The GP had no memory of the consultation and relied on his habitual practice in defence of his actions. He confirmed that the DVLA provided a printed form for completion by the examiner, which doesn't have to be included in the patient's GP records. The form didn't invite any comments and allowed no room for individual observations or notes by the examiner.
The GP described his typical examination, which would have included a cognitive assessment and taking the average of up to three blood pressure readings. Having established the readings weren't normal, the GP would have asked the patient about his history of blood pressure and family hypertension.
He explained in his defence that a diagnosis couldn't be made from blood pressure readings taken on a single occasion, and also confirmed that while he may have used the expression, he did not make a diagnosis of 'white coat hypertension'. In accordance with his typical practice he would have advised the patient to consult his GP, explaining that if he did have hypertension it would need treatment.
The GP had no memory of the consultation and relied on his habitual practice in defence of his actions.
The MDU obtained expert reports from a GP and neurologist. While the neurology experts on both sides of the case couldn't agree to what extent the risk of stroke was increased by hypertension, they acknowledged that there would nevertheless have been an increase.
None of the experts were able to say that had the patient been seen by his GP following the DVLA assessment, on the balance of probabilities his blood pressure reading would have been raised.
The claimant argued that because the patient's untreated hypertension carried an increased risk of stroke, it materially contributed to the subsequent strokes. The case eventually went to trial for the judge to determine the facts.
The court found in favour of the GP on the facts, and that he advised the patient to have his blood pressure checked by his own doctor. It also accepted that the GP did not make a diagnosis of white coat hypertension. On factual causation, the court held that the patient was given advice to attend his GP to have his blood pressure checked and didn't do so. It also found that the claimant had failed to prove that any subsequent blood pressure reading would have been raised.
The court determined that even if the GP had breached his duty of care by failing to advise the patient to have his blood pressure monitored by his own doctor, this would not have altered the outcome.

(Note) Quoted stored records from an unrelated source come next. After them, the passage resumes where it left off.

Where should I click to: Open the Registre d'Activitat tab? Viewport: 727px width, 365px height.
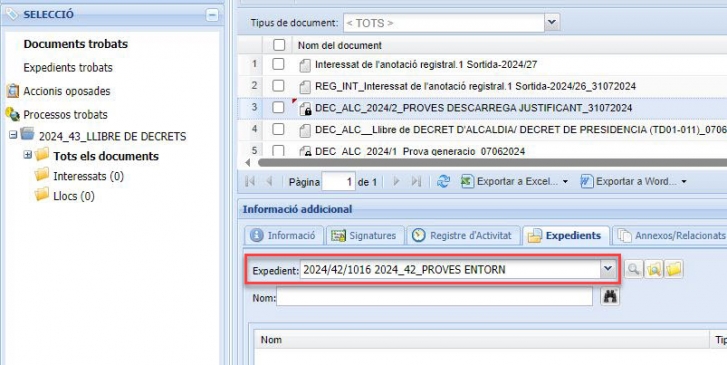[464, 236]
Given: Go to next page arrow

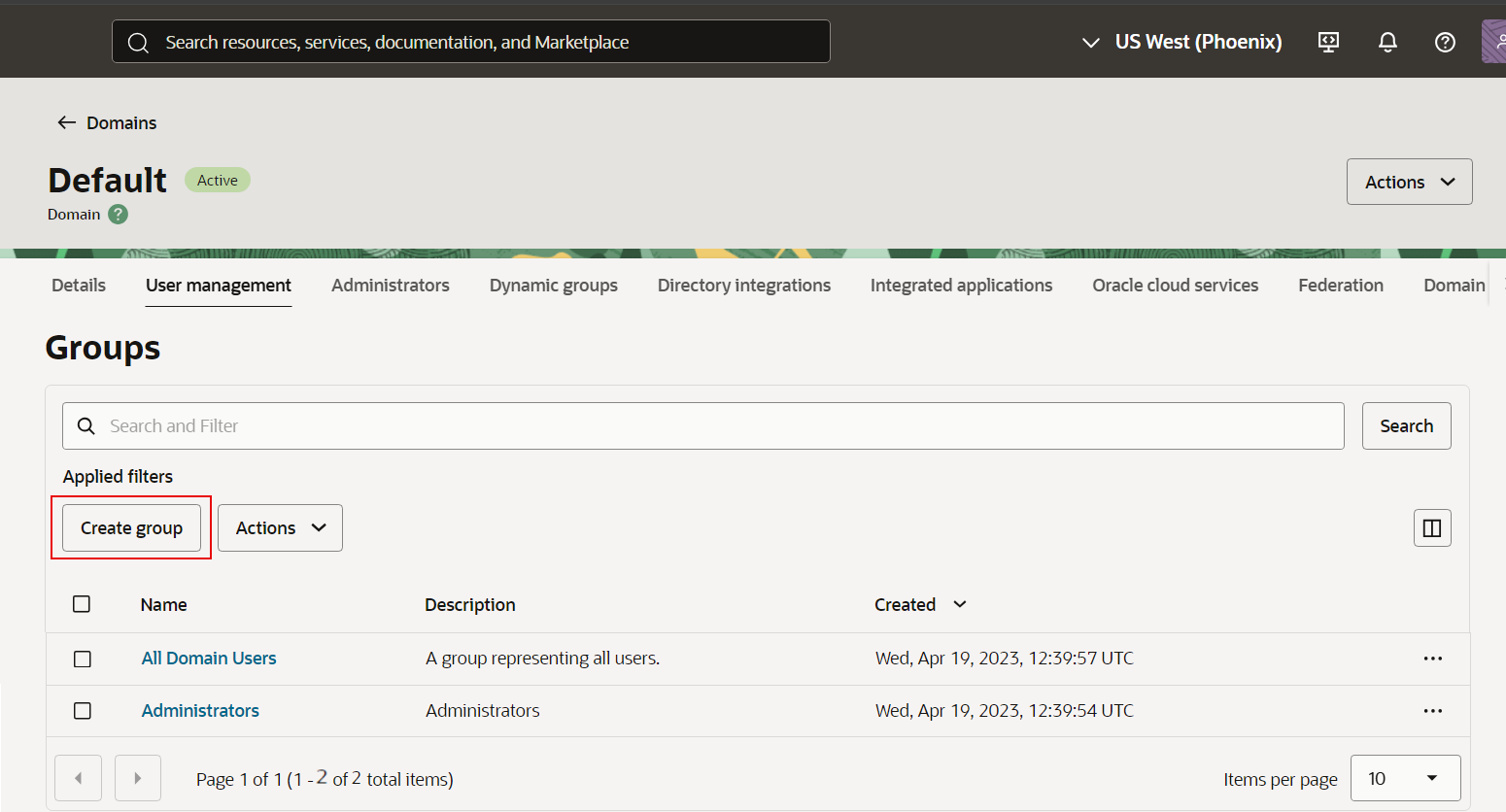Looking at the screenshot, I should point(138,778).
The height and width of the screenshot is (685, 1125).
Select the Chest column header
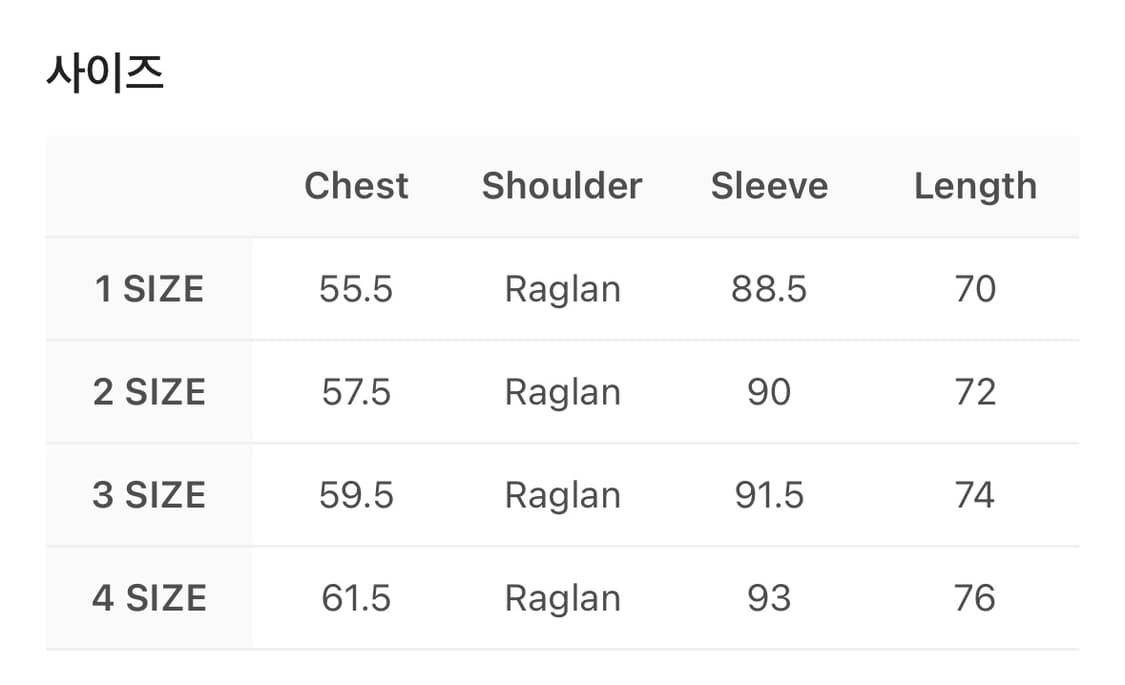click(x=356, y=186)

The judge confirmed the 'but for' test applied, which asks, 'but for the existence of x, would y have happened?'
In light of the patient's lifestyle the judge also commented that even if the court had found the GP to be liable, any damages would have been reduced by 25%. This reflected contributory negligence on the part of the patient for failing to have his blood pressure checked when advised to do so by his own GP five years after the DVLA assessment. The claim was dismissed and the MDU recovered their costs of defending the matter to trial.
Case studies are published for educational purposes, and allow MDU members to share their experiences of facing complaints and claims so that others can apply the lessons learned to their own practice.